Render everything in the records from the line containing "Given: Select the 实时 time range option" down to the line containing "Looking at the", both included, as a Markdown table with the columns Row and Line, numbering each row and leaving out blank lines. Leave the pictures out of the answer.

- Exercise inputs:
====================

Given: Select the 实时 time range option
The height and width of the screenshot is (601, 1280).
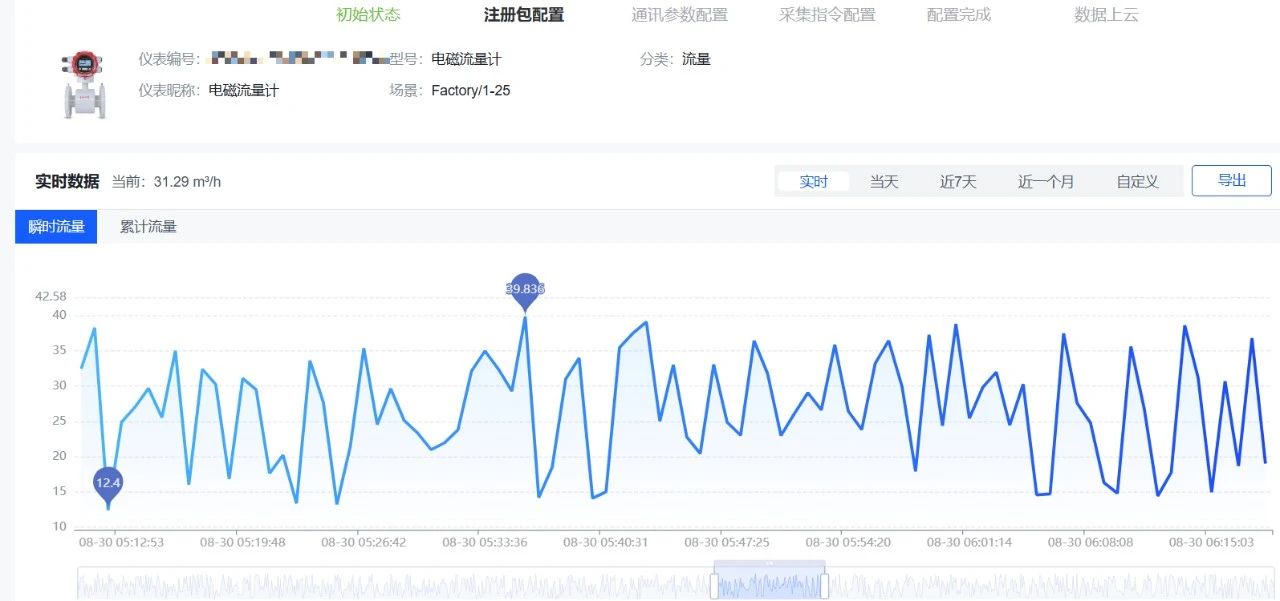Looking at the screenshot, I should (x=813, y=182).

====================

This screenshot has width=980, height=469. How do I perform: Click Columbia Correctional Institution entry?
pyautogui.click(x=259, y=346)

====================

- Correct response:
| Row | Line |
|---|---|
| 1 | Given: Select the 实时 time range option |
| 2 | The height and width of the screenshot is (601, 1280). |
| 3 | Looking at the screenshot, I should (x=813, y=182). |